Goal of the exercise:
Copy the material from the line with "Screen dimensions: 1456x831" through the line with "(x=107, y=161)", keeping every character unchanged. Omit the pictures.

Rows:

————

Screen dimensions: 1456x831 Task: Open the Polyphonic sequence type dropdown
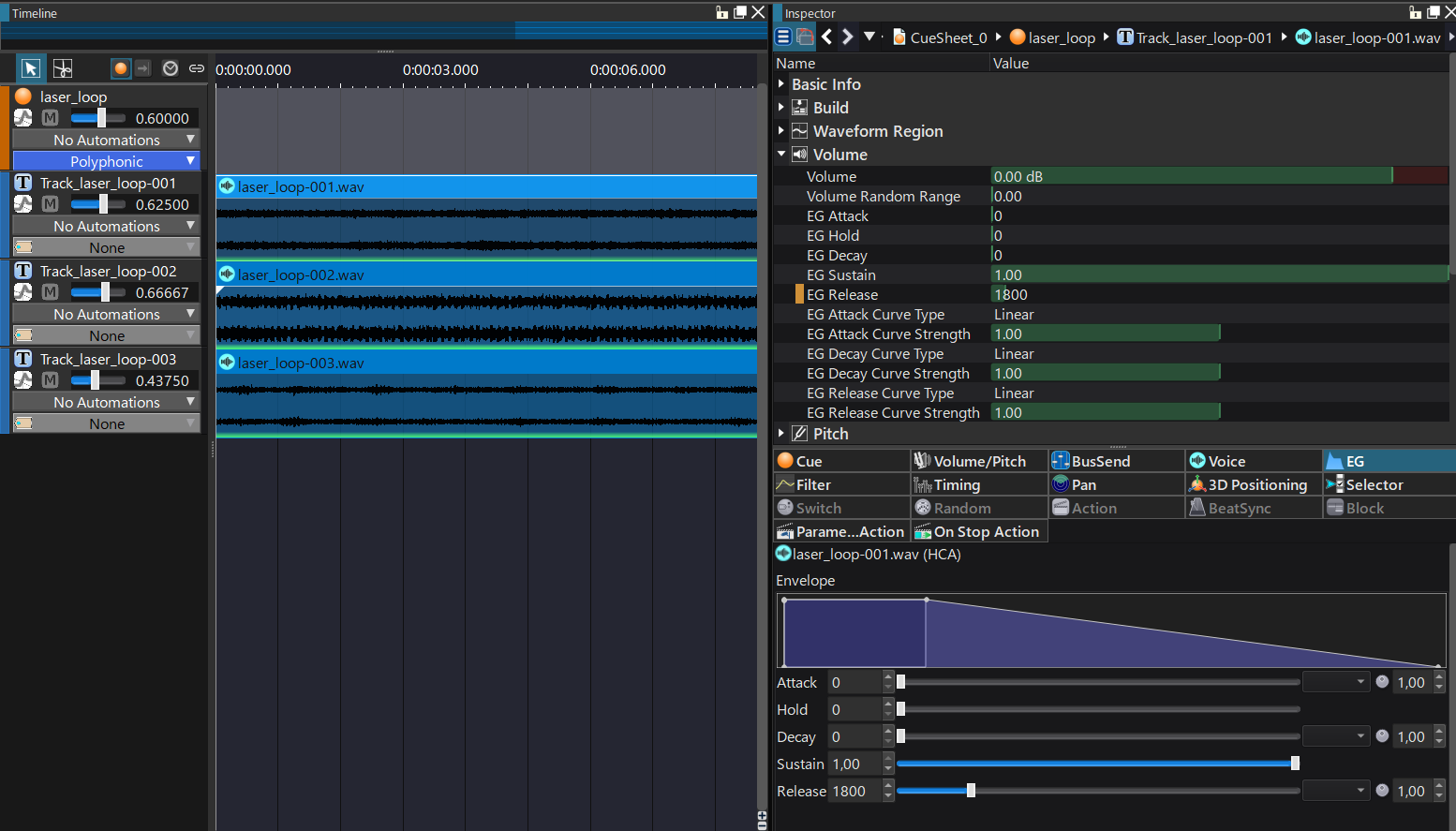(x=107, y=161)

————

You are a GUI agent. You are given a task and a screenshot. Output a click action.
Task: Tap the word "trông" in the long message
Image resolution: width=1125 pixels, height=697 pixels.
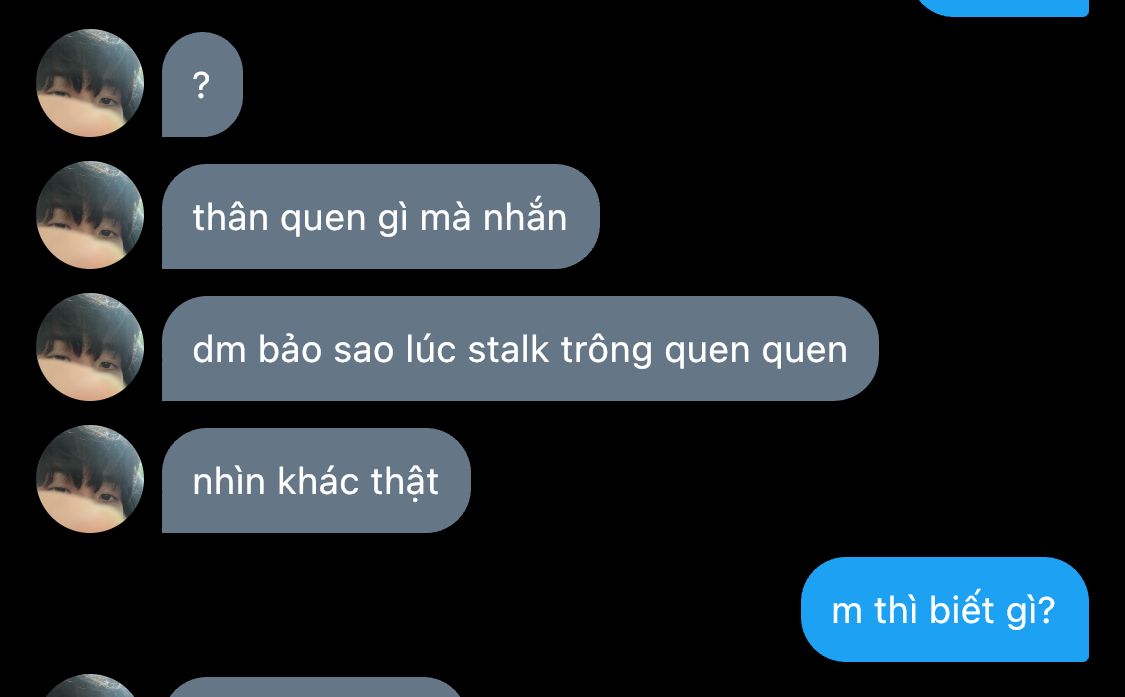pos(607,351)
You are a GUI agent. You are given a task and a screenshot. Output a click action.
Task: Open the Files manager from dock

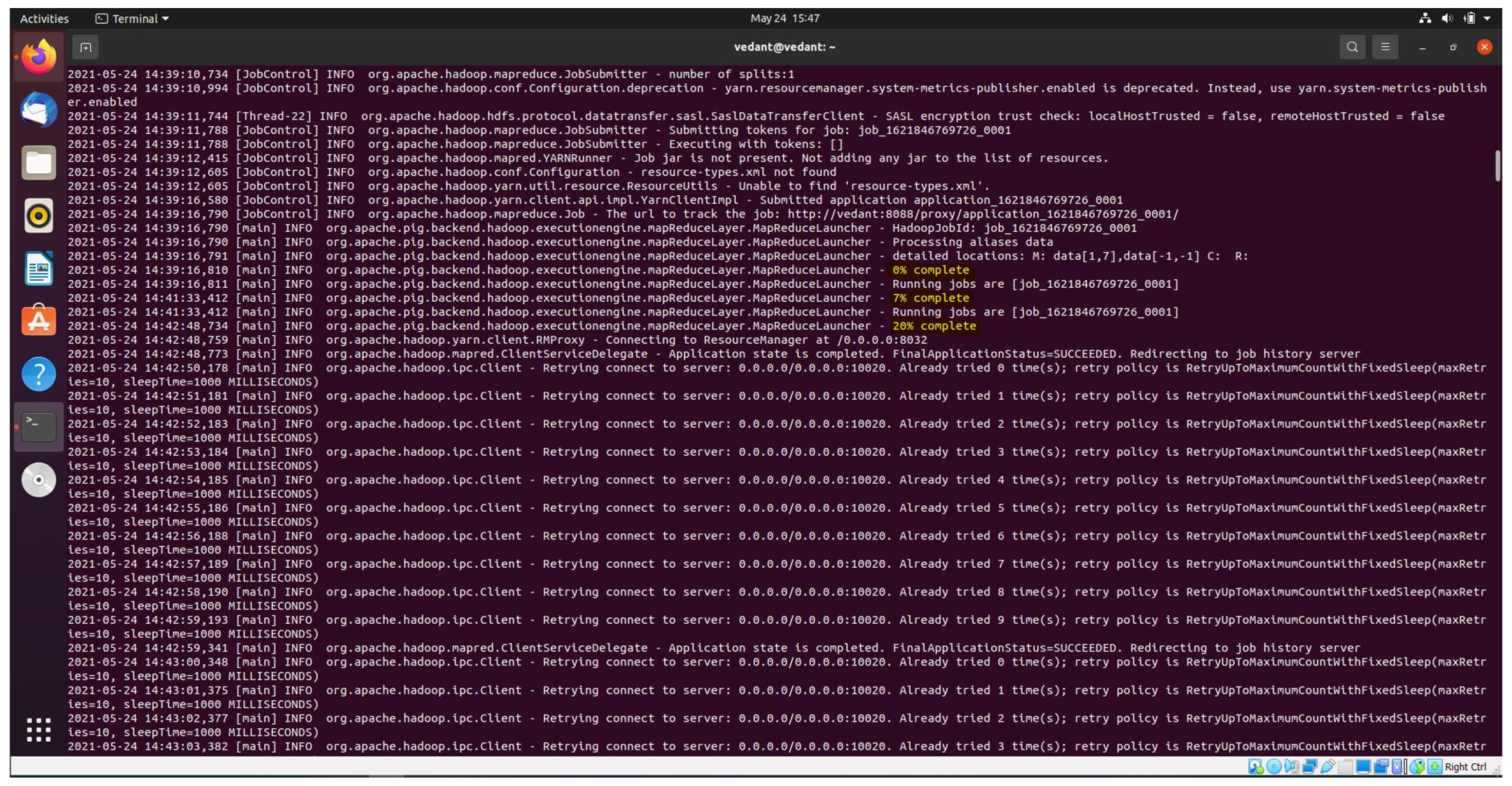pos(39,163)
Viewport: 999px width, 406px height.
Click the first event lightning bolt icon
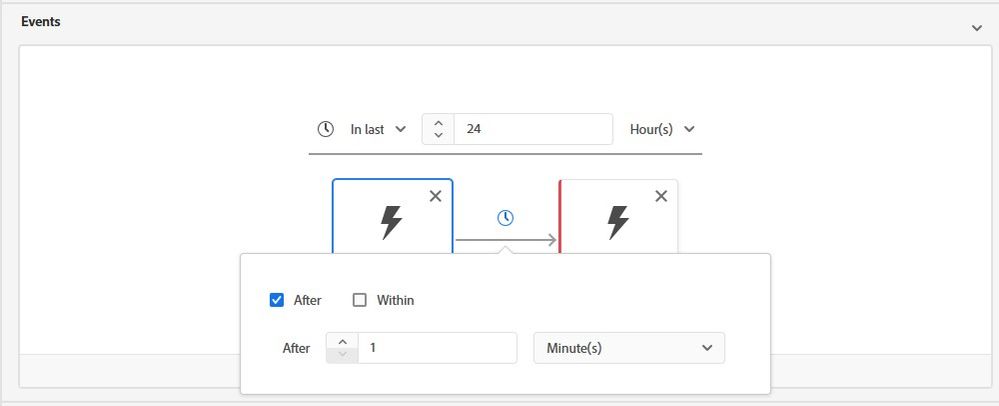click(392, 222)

————

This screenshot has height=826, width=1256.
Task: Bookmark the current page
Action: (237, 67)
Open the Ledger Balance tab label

————

Written response:
Screen dimensions: 1456x831 Task: Open the Polyphonic sequence type dropdown
(x=107, y=161)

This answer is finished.